Weinschenk: What did the study look at, and what did you find?
Ogren: We looked at purchasing motives. We wanted to know what the corporate security problems were and what [customers] want the industry to do for them next. We wanted to know how they defined messaging: Was it focused on e-mail, or did it include IM, mobile devices and Webmail? We also wanted to know whether they were myopic on malware or were also looking at auditing, controls and policy management. It was amazing that they are lacking in control almost across the board. When I asked them if they were to have an extra million dollars where would they spend it, they said comprehensive auditing and archiving systems. But not many people have implemented that yet. Most couldn't name a policy management or archiving vendor.
Weinschenk: You found that companies don't pay as much attention to Webmail, IM and other messaging services beyond corporate mail platforms.

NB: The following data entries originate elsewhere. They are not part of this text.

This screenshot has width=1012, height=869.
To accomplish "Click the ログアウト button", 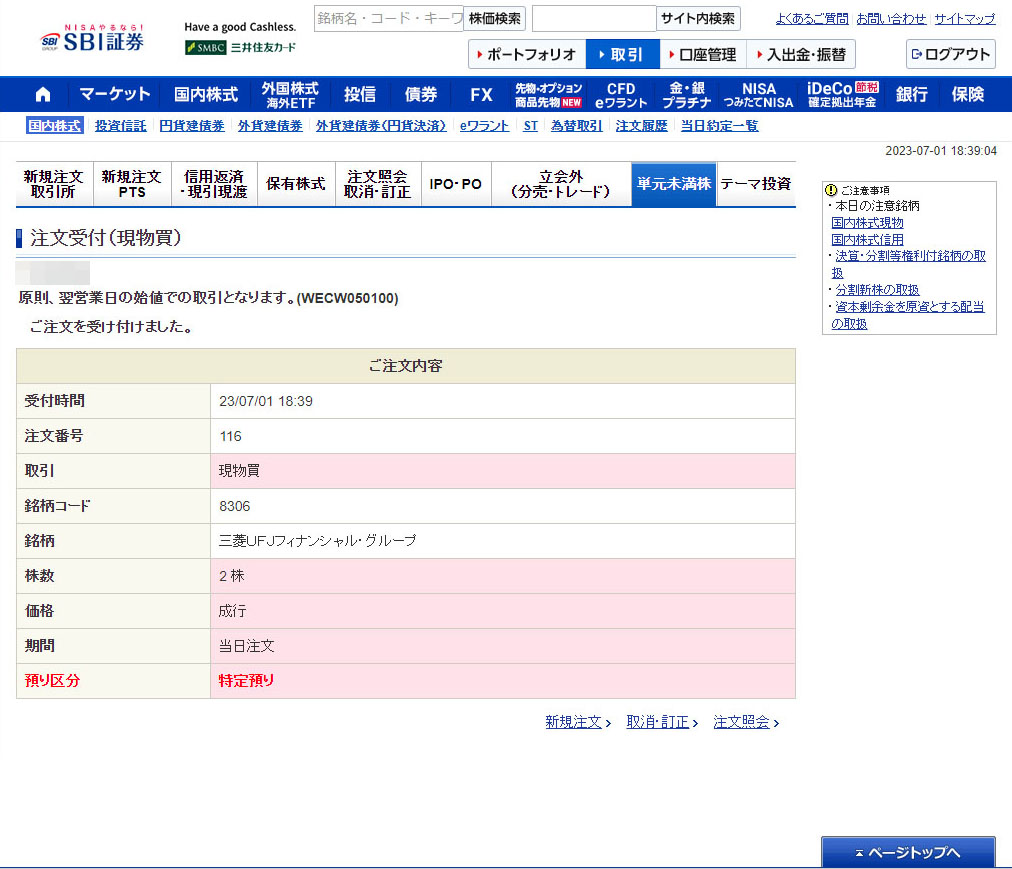I will [950, 54].
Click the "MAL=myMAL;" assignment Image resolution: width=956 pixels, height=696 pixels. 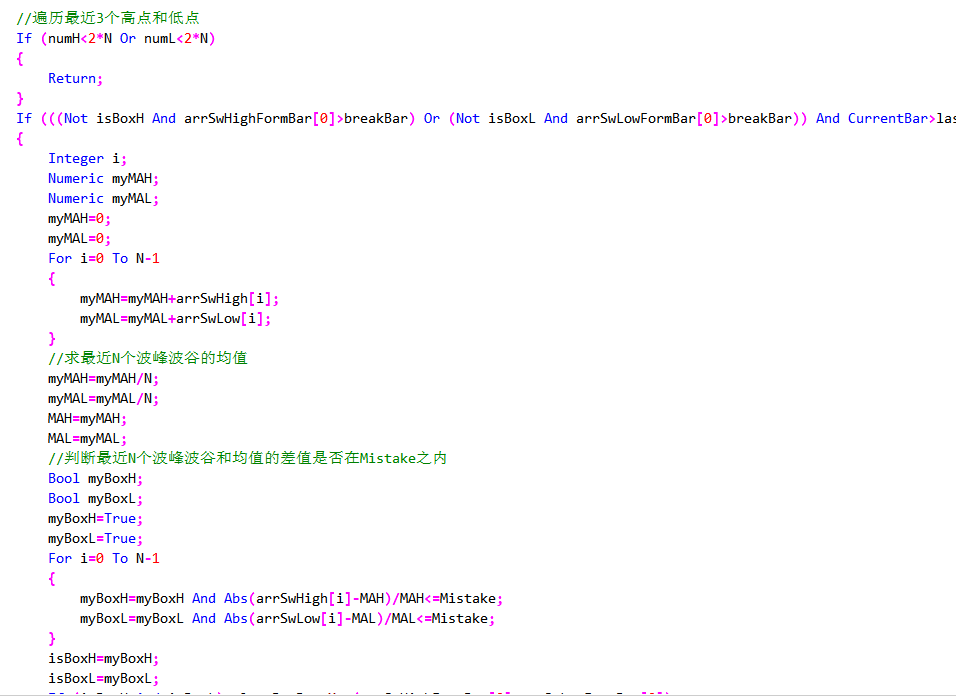click(x=87, y=438)
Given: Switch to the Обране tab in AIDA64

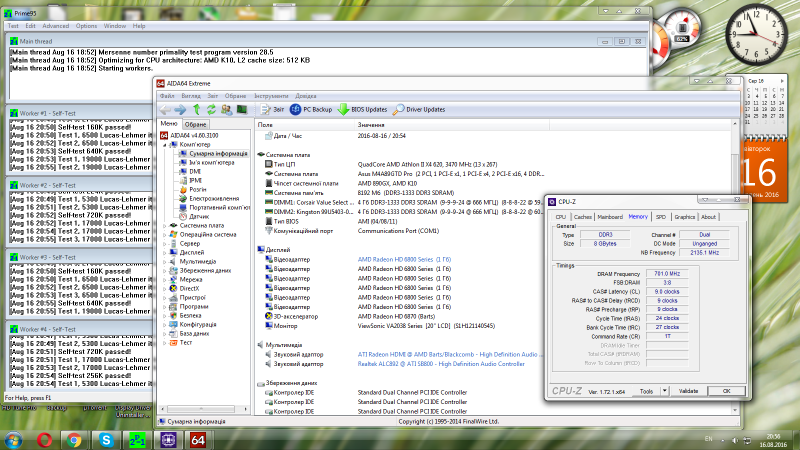Looking at the screenshot, I should coord(195,124).
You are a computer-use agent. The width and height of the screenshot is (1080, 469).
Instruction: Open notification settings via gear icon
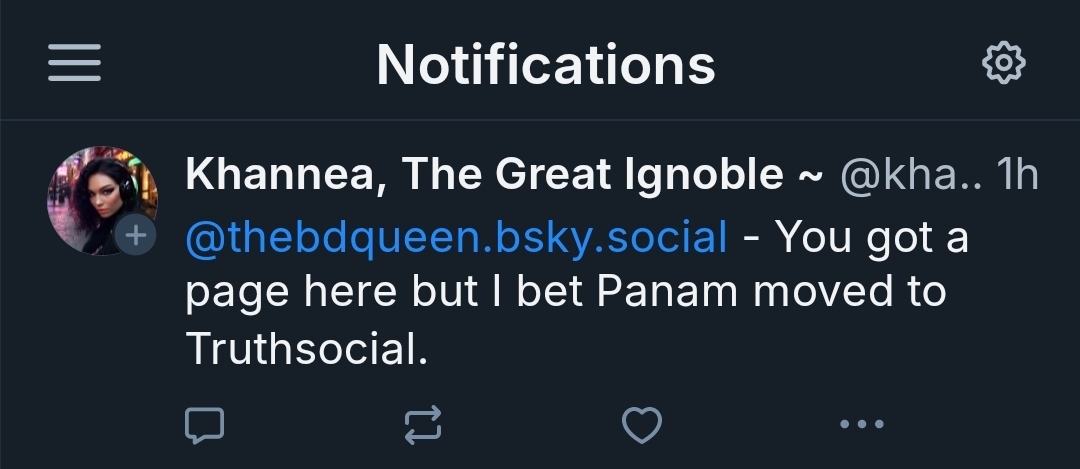[x=1004, y=65]
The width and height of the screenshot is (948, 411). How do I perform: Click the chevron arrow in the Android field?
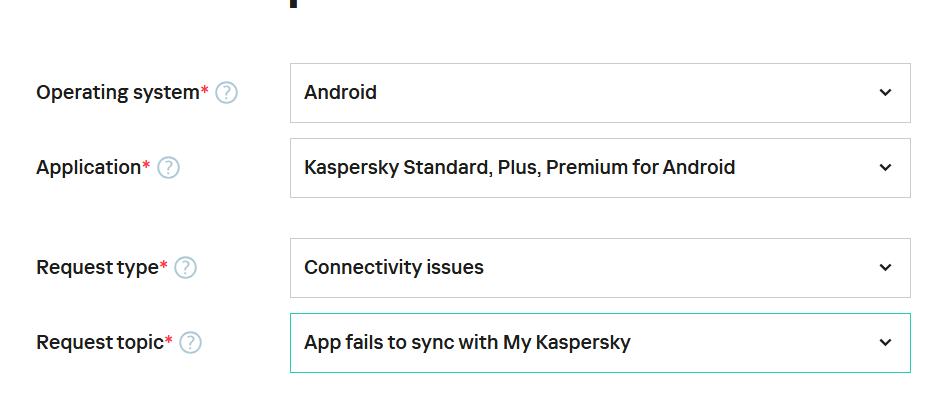(885, 93)
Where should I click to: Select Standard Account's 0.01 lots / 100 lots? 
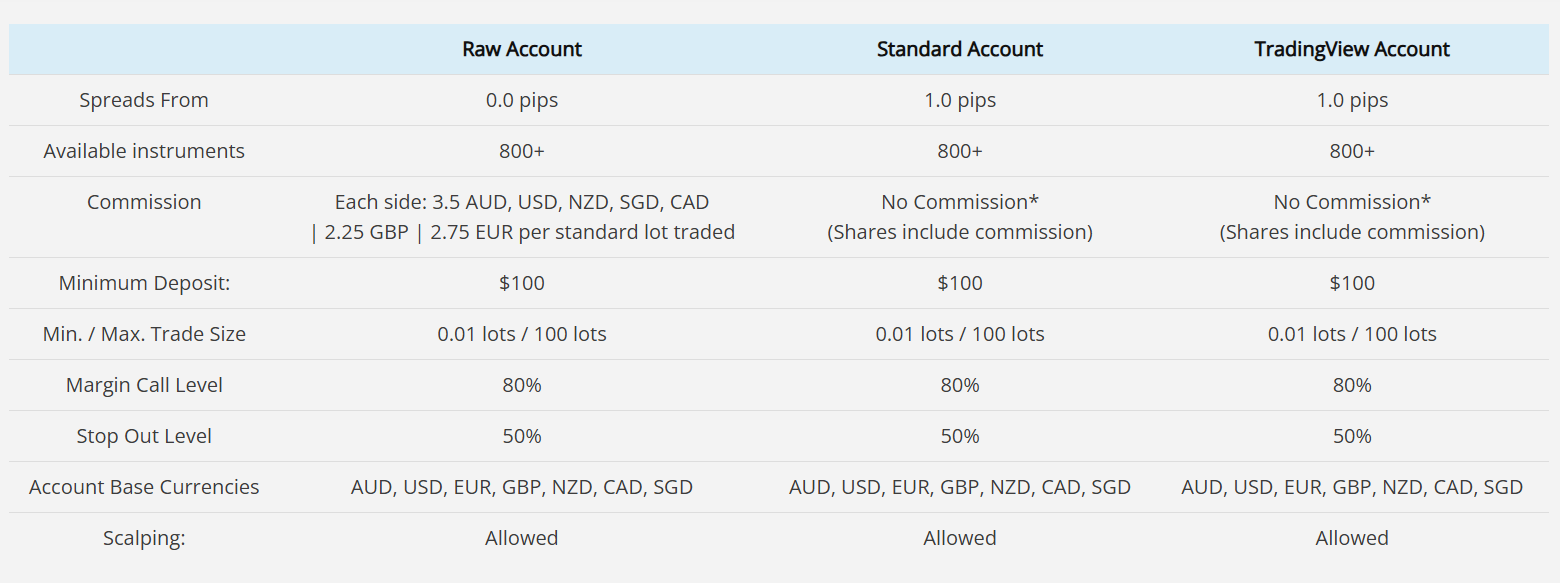pos(959,334)
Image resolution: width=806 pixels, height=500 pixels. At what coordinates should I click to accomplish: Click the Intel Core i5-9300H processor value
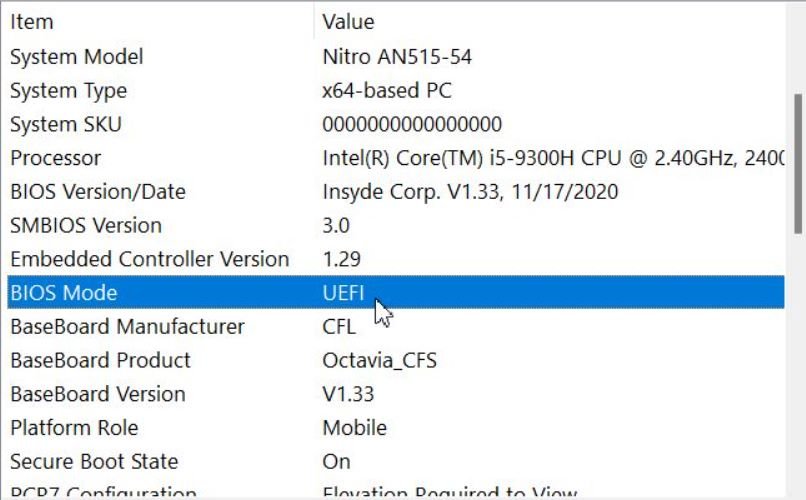pyautogui.click(x=550, y=158)
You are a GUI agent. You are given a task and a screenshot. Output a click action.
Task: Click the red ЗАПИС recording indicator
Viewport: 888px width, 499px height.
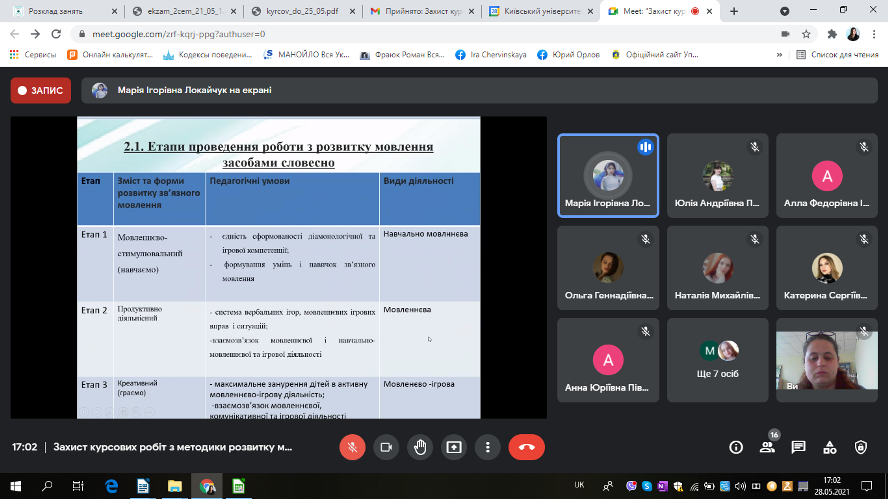[41, 90]
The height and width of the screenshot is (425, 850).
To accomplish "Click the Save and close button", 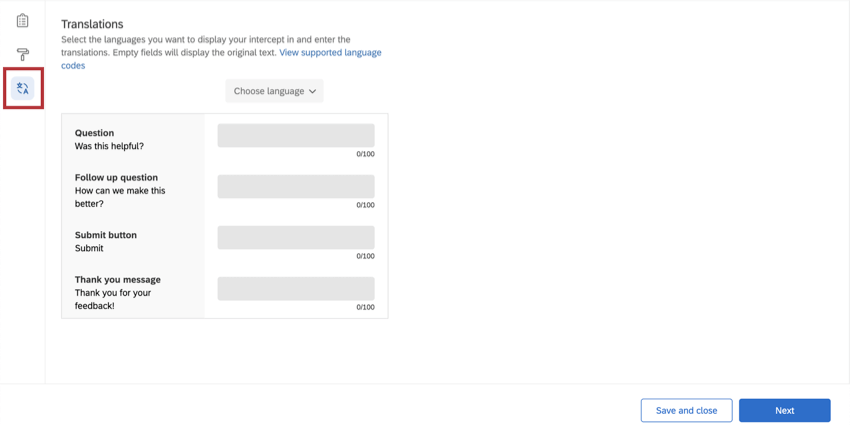I will coord(686,410).
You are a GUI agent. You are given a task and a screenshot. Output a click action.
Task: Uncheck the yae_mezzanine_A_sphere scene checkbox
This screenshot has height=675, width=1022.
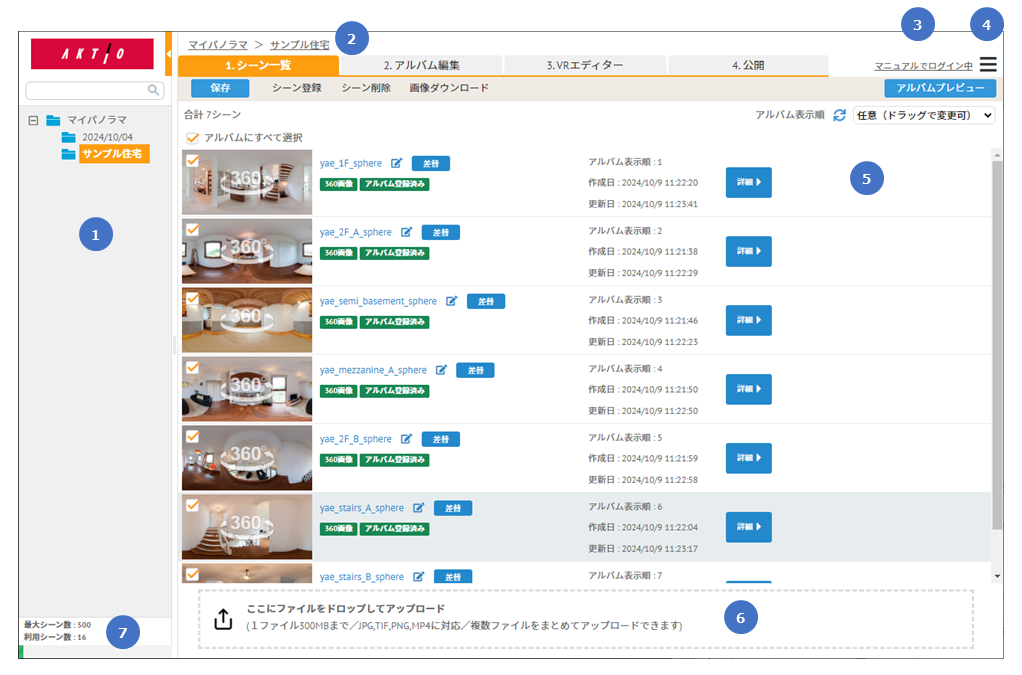click(192, 367)
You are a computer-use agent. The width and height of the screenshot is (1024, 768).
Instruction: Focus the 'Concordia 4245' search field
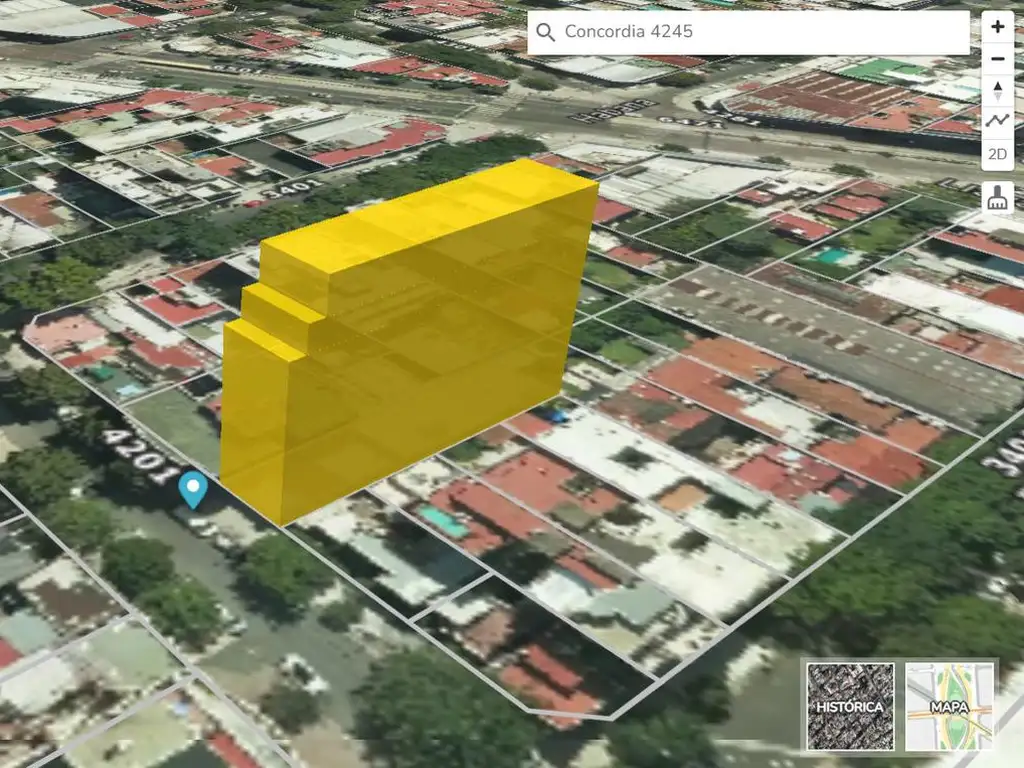click(x=760, y=32)
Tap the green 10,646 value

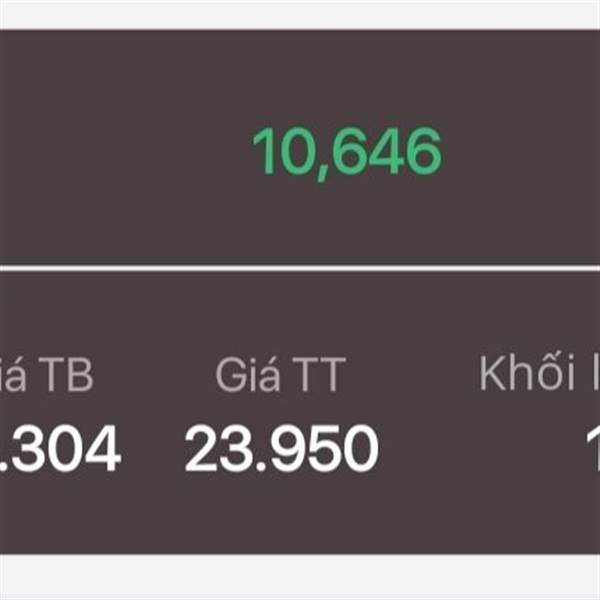point(347,152)
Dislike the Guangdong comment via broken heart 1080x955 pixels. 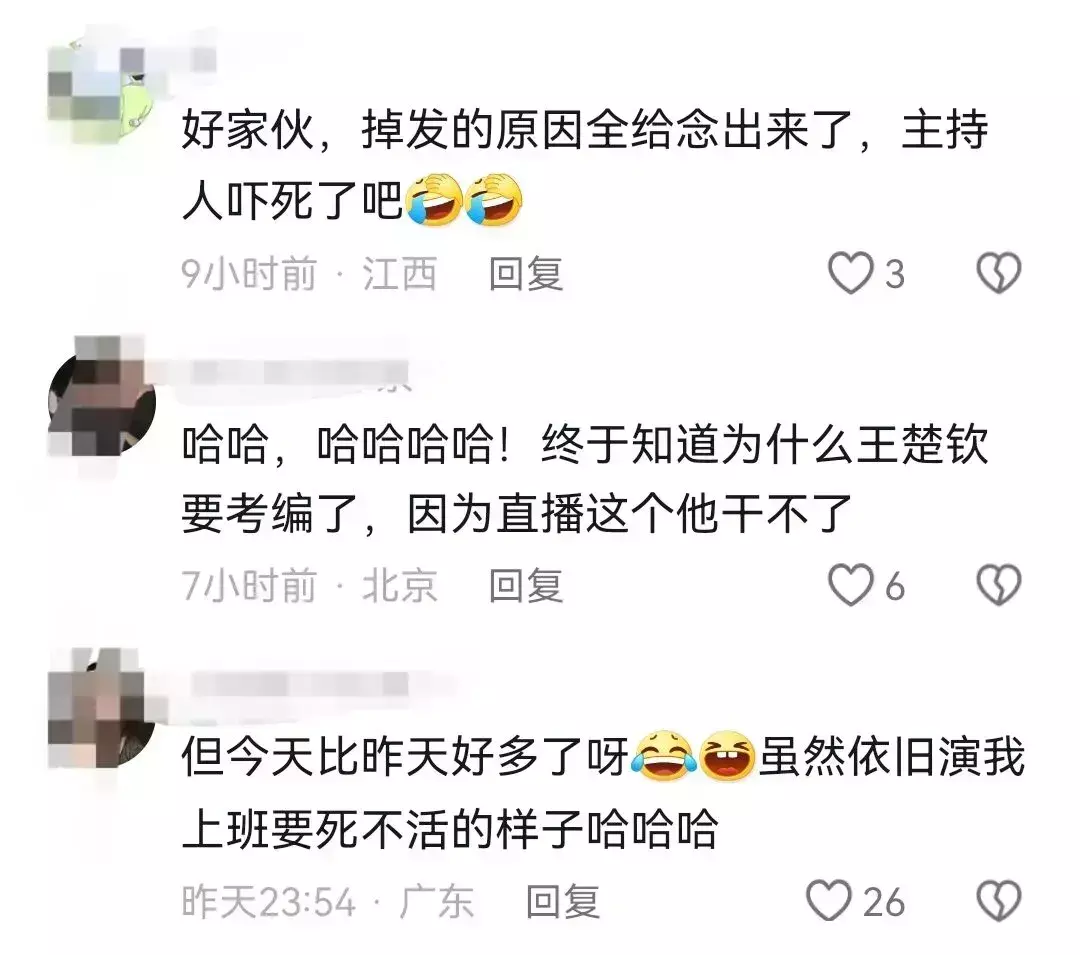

Did this surprise you?
Ogren: It's shocking, stunning to me. I think if you are a public company, you are responsible for attachments to IM and Webmail just as much as to e-mail. The lack of control, visibility, and ownership of the problem was stunning. I think it could be a gigantic problem. Just wait for the first couple of public disclosures and people will say, "How can IT have overlooked this stuff?" Now IT is about compliance. But they have to look at what will be going on in the business in the future and they have to do a little bit better job [preparing for] that. Part of a security person's role is to say that the company is a little at risk and we have to think of more comprehensive solutions than we have. He should say what is a risk to the company, that it is not in compliance and is at risk of losing data without even knowing it. [He should say that] we should start putting controls in place and start with auditing and archiving capabilities, which allow you to go back and see what happened. If I'm a small business, I would look at a service provider to do this.
Weinschenk: What does this mean to vendors?
Ogren: I think from the vendor side a lot of tools are going to be consolidated instead of being released as point products. I think that will help with management and administration. There may still be some special stuff for BlackBerries or whatever. But for the most part, products will be consolidated in terms of management and visibility.